[Task a]
List every line of the entries that contains the word "will".

[Text excerpt]
◇ ◇ ◇ ◇ ◇

FIGS. 9 and 10 are top plan and partial section views, respectively, that show a surface mounted door holder 190 in the configuration of the door motion controller 70 of FIG. 2 in other than a hold-open position. As discussed above with respect to FIG. 3, the surface mounted door holder embodiment 190 differs from the concealed door holder 74 in the treatment of the end of the track assembly 42 for mounting to the door 48. From the concealed door holder orientation, the end blocks 130 are rotated ninety degrees such that the openings 134 through the end blocks 130 and openings 140 in the sides of the channel 46 align as shown in FIG. 10. The other components and operation of the surface mounted door holder embodiment 190 are the same as the concealed holder embodiment 74 and are as appears in FIGS. 6 (adjustable configuration), 7 (operating position), and 8 (hold-open position).

◇ ◇ ◇ ◇ ◇

[Material provided]

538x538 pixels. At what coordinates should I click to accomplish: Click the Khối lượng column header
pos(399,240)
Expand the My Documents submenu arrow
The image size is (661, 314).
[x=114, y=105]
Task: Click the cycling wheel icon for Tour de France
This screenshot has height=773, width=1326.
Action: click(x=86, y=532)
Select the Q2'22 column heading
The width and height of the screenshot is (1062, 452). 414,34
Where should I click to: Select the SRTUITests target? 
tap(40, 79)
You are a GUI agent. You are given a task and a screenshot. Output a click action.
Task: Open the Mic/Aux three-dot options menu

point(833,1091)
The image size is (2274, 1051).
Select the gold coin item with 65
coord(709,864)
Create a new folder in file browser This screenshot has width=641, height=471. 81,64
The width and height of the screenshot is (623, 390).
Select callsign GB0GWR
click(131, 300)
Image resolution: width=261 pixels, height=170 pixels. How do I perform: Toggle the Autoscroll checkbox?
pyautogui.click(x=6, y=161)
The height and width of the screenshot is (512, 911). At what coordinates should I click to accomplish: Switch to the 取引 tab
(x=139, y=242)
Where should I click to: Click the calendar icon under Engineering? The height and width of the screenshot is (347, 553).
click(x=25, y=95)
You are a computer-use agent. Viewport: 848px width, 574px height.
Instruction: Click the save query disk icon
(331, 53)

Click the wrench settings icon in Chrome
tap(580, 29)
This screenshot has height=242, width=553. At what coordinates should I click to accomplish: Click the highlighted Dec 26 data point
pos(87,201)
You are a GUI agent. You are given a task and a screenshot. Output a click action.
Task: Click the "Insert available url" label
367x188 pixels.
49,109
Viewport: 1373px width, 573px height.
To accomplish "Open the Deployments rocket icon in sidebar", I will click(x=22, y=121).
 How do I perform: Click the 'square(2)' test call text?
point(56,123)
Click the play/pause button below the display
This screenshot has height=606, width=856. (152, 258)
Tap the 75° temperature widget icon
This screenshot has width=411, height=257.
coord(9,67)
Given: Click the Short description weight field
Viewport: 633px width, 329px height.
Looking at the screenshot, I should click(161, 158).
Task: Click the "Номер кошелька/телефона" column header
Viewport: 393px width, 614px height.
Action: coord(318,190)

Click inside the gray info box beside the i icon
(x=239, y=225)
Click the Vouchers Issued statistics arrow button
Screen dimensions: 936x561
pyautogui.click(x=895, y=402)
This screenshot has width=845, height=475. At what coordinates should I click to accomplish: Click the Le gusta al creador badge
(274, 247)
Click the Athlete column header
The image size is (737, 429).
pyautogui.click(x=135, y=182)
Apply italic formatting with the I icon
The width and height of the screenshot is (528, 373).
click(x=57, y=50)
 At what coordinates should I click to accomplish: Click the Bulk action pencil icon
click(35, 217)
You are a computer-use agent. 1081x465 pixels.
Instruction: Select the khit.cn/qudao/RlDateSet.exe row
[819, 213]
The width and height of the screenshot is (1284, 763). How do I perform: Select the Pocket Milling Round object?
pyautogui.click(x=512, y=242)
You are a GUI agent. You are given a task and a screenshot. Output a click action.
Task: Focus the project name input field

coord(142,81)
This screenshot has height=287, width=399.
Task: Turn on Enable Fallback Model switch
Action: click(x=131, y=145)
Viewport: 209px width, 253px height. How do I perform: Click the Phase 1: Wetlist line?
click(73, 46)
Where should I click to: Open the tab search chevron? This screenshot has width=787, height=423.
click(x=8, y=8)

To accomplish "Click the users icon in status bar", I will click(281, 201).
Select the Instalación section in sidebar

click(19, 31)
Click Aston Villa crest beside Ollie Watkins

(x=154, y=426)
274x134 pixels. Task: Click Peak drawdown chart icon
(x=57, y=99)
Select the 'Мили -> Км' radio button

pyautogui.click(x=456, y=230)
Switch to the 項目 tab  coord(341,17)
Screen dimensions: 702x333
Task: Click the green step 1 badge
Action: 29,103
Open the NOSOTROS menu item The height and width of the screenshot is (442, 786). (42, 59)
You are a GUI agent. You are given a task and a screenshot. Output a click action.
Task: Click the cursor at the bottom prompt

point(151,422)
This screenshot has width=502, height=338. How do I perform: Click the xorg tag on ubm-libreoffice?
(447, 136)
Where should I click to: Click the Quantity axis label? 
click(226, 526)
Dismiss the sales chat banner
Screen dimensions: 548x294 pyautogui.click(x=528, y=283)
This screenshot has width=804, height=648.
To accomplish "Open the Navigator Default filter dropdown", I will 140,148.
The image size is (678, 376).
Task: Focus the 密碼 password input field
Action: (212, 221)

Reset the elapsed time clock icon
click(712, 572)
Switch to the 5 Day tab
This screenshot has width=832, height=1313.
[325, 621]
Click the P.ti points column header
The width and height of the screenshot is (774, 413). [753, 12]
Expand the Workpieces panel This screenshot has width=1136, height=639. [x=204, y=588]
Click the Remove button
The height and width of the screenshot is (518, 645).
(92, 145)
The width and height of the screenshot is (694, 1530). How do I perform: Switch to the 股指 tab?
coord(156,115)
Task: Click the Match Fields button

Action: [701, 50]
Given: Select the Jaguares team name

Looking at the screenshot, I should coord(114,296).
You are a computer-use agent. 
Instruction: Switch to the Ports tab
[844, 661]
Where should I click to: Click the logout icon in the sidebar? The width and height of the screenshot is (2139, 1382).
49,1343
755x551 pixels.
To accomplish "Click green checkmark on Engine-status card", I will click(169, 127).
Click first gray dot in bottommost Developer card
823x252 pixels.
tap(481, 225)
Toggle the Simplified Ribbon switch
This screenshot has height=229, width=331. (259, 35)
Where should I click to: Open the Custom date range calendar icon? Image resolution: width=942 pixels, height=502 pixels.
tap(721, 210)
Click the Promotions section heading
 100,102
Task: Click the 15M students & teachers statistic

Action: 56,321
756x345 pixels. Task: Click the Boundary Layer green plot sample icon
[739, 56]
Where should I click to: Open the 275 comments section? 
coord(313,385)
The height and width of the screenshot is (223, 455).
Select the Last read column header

◇ ◇ ◇ ◇ ◇

[Task b]
According to the door holder excerpt, why are the end blocks 130 rotated ninety degrees from the concealed door holder orientation in the surface mounted embodiment? Answer in one to three sentences.

[Complete response a]
To accomplish "Open the Deployments rocket icon in sidebar", I will click(x=22, y=121).
To accomplish "Click the users icon in status bar", I will click(281, 201).
To accomplish "Open the Navigator Default filter dropdown", I will 140,148.
To accomplish "Click green checkmark on Engine-status card", I will click(169, 127).

[Complete response b]
The end blocks 130 are rotated so that the openings 134 through them align with the openings 140 in the sides of the channel 46, as shown in FIG. 10. This change in how the end of the track assembly 42 is treated for mounting to the door 48 is what distinguishes the surface mounted door holder 190 from the concealed door holder 74.